Grab
Data Science Geo Maps – Internship
Job Description
Company Description
Life at Grab
At Grab, every Grabber is guided by The Grab Way, which spells out our mission, how we believe we can achieve it, and our operating principles – the 4Hs: Heart, Hunger, Honour and Humility. These principles guide and help us make decisions as we work to create economic empowerment for the people of Southeast Asia.
Job Description
Get to know the team
The Data Science (Geo Vision) team at Grab focuses on improving the maps and building map-based intelligence such as localization, routing, travel time estimation, traffic forecasting, that assist various Grab services like transportation, logistics, and pricing. We extensively use Computer Vision, NLP, Information Retrieval, and Text Mining along with conventional machine learning methods on a variety of signals including images, videos, text, sensor readings, GPS probes, etc to understand our locations and road networks. We also support the development of innovative, highly scalable, models through deep research and advanced analysis so that we make our products intelligent and delight our customers. We foster a culture where we enjoy raising the bar constantly for ourselves and others, and that strongly supports the freedom to explore and innovate.
Get to know the role
We are looking for an intern data scientist to help automate the process of map creation using data science techniques. We believe a successful candidate has at least basic modern computer vision skills and deep learning knowledge, but if you believe you have what it takes then we’d love to hear from you either way. This role is required because of the very fast pace of change in the SE-Asia environment impacting deeply the maps. In return, you will get an opportunity to grow in a very challenging environment requiring innovation and creativity.
The Day-to-Day Activities
- Develop architectures to address the emerging demands of computer vision and machine learning algorithms applied in the map making process.

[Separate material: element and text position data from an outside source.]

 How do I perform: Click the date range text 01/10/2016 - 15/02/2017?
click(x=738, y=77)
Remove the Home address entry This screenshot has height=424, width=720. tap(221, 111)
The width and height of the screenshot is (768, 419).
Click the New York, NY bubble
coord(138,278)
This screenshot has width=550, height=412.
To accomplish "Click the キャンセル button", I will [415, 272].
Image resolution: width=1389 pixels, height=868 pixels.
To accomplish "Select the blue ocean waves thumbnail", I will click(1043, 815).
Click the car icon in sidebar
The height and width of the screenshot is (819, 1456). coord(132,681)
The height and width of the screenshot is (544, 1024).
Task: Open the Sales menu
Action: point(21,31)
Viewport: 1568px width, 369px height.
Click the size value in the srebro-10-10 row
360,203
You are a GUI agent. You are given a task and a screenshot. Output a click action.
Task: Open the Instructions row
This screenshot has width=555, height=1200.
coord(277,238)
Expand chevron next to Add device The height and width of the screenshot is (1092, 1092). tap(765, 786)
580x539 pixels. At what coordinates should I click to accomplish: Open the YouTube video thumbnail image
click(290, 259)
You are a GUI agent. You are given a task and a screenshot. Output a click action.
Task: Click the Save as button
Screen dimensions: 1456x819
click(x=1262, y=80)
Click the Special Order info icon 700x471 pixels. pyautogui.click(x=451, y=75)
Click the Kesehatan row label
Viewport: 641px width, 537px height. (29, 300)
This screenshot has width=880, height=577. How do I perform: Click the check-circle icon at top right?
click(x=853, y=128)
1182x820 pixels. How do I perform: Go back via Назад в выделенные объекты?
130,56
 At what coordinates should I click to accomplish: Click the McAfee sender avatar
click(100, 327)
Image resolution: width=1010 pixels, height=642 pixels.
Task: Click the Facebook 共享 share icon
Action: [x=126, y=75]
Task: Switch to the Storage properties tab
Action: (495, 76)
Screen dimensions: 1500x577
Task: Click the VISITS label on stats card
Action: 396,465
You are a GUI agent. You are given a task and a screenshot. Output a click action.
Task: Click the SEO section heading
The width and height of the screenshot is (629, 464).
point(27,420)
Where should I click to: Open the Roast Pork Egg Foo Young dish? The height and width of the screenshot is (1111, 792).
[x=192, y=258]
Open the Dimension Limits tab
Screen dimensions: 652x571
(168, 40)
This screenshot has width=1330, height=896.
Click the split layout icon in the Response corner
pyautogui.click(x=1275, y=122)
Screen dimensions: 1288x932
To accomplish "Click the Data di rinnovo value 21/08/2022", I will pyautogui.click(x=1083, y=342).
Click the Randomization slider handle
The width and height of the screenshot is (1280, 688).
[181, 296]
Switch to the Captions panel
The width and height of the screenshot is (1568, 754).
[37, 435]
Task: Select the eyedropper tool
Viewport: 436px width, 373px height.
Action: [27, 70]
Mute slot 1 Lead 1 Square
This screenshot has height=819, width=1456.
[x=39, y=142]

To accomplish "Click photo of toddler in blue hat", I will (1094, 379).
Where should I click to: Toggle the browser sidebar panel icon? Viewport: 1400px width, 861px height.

- Collaborate across DS teams
Qualifications
Requirements
- Familiarity with Python and some of the following libraries: PyTorch, Tensorflow or Fast.ai; NumPy; OpenCV; scikit-learn;
- Understanding of machine learning methods for classification, regression, and clustering.
- Self-motivated learner who keeps himself up-to-date with the current state of computer vision and deep learning techniques/architectures.
- Able to communicate well in English both verbally and in written communication, as well as convey data insights and results with effective visualizations.
Learning Objectives
- A good understanding of Deep Learning, in particular with design, training, evaluation, and optimization of convolutional neural net (CNN) architectures in the context of at least one of the following: object detection, segmentation, scene classification, object tracking, OCR, etc.
- Familiarity with Azure cloud platform for deploying or maintaining ML systems
Additional Information
Our Commitment
We are committed to building diverse teams and creating an inclusive workplace that enables all Grabbers to perform at their best, regardless of nationality, ethnicity, religion, age, gender identity sexual orientation, and other attributes that make each Grabber unique.